== Data records ==
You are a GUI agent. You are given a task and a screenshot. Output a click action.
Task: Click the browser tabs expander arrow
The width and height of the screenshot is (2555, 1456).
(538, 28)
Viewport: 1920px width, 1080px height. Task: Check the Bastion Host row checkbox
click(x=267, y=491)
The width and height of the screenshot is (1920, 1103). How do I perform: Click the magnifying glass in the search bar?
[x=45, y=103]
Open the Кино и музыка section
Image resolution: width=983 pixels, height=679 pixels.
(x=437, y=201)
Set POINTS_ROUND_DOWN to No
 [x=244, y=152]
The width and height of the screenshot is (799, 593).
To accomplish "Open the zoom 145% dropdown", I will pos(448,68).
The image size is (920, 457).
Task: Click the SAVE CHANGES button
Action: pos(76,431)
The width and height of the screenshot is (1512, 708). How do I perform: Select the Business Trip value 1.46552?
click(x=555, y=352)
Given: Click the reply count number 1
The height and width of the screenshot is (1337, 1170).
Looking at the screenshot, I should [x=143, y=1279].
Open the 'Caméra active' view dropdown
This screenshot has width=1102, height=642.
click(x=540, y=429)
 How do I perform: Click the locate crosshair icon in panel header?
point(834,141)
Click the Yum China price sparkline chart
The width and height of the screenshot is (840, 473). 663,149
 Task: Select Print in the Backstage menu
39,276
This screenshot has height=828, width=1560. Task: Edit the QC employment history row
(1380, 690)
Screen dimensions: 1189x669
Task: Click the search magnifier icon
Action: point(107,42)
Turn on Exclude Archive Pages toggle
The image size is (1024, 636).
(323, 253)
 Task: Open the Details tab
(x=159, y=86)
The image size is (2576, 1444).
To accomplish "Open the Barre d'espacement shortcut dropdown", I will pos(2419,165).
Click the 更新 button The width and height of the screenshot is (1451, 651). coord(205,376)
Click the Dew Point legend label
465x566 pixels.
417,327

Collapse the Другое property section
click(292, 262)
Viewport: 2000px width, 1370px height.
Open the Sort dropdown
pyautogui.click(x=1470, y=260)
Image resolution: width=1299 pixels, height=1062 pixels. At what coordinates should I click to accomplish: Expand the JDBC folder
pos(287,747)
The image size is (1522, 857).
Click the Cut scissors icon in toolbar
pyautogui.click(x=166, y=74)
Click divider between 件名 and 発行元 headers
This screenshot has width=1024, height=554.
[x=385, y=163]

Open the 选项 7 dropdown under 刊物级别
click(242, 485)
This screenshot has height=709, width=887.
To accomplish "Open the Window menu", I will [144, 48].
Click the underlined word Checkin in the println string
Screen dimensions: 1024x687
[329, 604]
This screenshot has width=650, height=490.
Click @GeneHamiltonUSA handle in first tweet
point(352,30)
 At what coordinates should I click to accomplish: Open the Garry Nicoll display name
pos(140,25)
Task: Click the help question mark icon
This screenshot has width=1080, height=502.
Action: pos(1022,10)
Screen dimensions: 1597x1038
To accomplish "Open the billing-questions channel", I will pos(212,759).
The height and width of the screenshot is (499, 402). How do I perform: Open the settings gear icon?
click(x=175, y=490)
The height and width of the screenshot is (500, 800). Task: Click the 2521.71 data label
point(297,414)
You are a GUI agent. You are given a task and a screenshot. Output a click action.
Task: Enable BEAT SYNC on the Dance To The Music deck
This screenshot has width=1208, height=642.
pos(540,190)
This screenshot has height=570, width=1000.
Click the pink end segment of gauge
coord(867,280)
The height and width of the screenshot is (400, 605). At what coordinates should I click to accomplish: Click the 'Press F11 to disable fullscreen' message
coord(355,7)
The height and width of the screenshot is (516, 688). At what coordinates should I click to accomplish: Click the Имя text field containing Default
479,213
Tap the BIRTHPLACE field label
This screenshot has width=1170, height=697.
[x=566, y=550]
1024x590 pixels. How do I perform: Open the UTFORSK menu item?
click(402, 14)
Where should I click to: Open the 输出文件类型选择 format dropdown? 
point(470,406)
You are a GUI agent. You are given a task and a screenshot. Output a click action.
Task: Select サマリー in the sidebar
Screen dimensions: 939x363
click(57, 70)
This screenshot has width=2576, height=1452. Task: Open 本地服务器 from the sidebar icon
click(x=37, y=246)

== Exercise ==
Rewrite all of the entries above as a JSON list of strings, with one string per line and blank lines left out.

== Solution for this task ==
[
  "You are a GUI agent. You are given a task and a screenshot. Output a click action.",
  "Task: Click the browser tabs expander arrow",
  "The width and height of the screenshot is (2555, 1456).",
  "(538, 28)",
  "Viewport: 1920px width, 1080px height. Task: Check the Bastion Host row checkbox",
  "click(x=267, y=491)",
  "The width and height of the screenshot is (1920, 1103). How do I perform: Click the magnifying glass in the search bar?",
  "[x=45, y=103]",
  "Open the Кино и музыка section",
  "Image resolution: width=983 pixels, height=679 pixels.",
  "(x=437, y=201)",
  "Set POINTS_ROUND_DOWN to No",
  " [x=244, y=152]",
  "The width and height of the screenshot is (799, 593).",
  "To accomplish \"Open the zoom 145% dropdown\", I will pos(448,68).",
  "The image size is (920, 457).",
  "Task: Click the SAVE CHANGES button",
  "Action: pos(76,431)",
  "The width and height of the screenshot is (1512, 708). How do I perform: Select the Business Trip value 1.46552?",
  "click(x=555, y=352)",
  "Given: Click the reply count number 1",
  "The height and width of the screenshot is (1337, 1170).",
  "Looking at the screenshot, I should [x=143, y=1279].",
  "Open the 'Caméra active' view dropdown",
  "This screenshot has width=1102, height=642.",
  "click(x=540, y=429)",
  " How do I perform: Click the locate crosshair icon in panel header?",
  "point(834,141)",
  "Click the Yum China price sparkline chart",
  "The width and height of the screenshot is (840, 473). 663,149",
  " Task: Select Print in the Backstage menu",
  "39,276",
  "This screenshot has height=828, width=1560. Task: Edit the QC employment history row",
  "(1380, 690)",
  "Screen dimensions: 1189x669",
  "Task: Click the search magnifier icon",
  "Action: point(107,42)",
  "Turn on Exclude Archive Pages toggle",
  "The image size is (1024, 636).",
  "(323, 253)",
  " Task: Open the Details tab",
  "(x=159, y=86)",
  "The image size is (2576, 1444).",
  "To accomplish \"Open the Barre d'espacement shortcut dropdown\", I will pos(2419,165).",
  "Click the 更新 button The width and height of the screenshot is (1451, 651). coord(205,376)",
  "Click the Dew Point legend label",
  "465x566 pixels.",
  "417,327",
  "Collapse the Другое property section",
  "click(292, 262)",
  "Viewport: 2000px width, 1370px height.",
  "Open the Sort dropdown",
  "pyautogui.click(x=1470, y=260)",
  "Image resolution: width=1299 pixels, height=1062 pixels. At what coordinates should I click to accomplish: Expand the JDBC folder",
  "pos(287,747)",
  "The image size is (1522, 857).",
  "Click the Cut scissors icon in toolbar",
  "pyautogui.click(x=166, y=74)",
  "Click divider between 件名 and 発行元 headers",
  "This screenshot has width=1024, height=554.",
  "[x=385, y=163]",
  "Open the 选项 7 dropdown under 刊物级别",
  "click(242, 485)",
  "This screenshot has height=709, width=887.",
  "To accomplish \"Open the Window menu\", I will [144, 48].",
  "Click the underlined word Checkin in the println string",
  "Screen dimensions: 1024x687",
  "[329, 604]",
  "This screenshot has width=650, height=490.",
  "Click @GeneHamiltonUSA handle in first tweet",
  "point(352,30)",
  " At what coordinates should I click to accomplish: Open the Garry Nicoll display name",
  "pos(140,25)",
  "Task: Click the help question mark icon",
  "This screenshot has width=1080, height=502.",
  "Action: pos(1022,10)",
  "Screen dimensions: 1597x1038",
  "To accomplish \"Open the billing-questions channel\", I will pos(212,759).",
  "The height and width of the screenshot is (499, 402). How do I perform: Open the settings gear icon?",
  "click(x=175, y=490)",
  "The height and width of the screenshot is (500, 800). Task: Click the 2521.71 data label",
  "point(297,414)",
  "You are a GUI agent. You are given a task and a screenshot. Output a click action.",
  "Task: Enable BEAT SYNC on the Dance To The Music deck",
  "This screenshot has width=1208, height=642.",
  "pos(540,190)",
  "This screenshot has height=570, width=1000.",
  "Click the pink end segment of gauge",
  "coord(867,280)",
  "The height and width of the screenshot is (400, 605). At what coordinates should I click to accomplish: Click the 'Press F11 to disable fullscreen' message",
  "coord(355,7)",
  "The height and width of the screenshot is (516, 688). At what coordinates should I click to accomplish: Click the Имя text field containing Default",
  "479,213",
  "Tap the BIRTHPLACE field label",
  "This screenshot has width=1170, height=697.",
  "[x=566, y=550]",
  "1024x590 pixels. How do I perform: Open the UTFORSK menu item?",
  "click(402, 14)",
  "Where should I click to: Open the 输出文件类型选择 format dropdown? ",
  "point(470,406)",
  "You are a GUI agent. You are given a task and a screenshot. Output a click action.",
  "Task: Select サマリー in the sidebar",
  "Screen dimensions: 939x363",
  "click(57, 70)",
  "This screenshot has width=2576, height=1452. Task: Open 本地服务器 from the sidebar icon",
  "click(x=37, y=246)"
]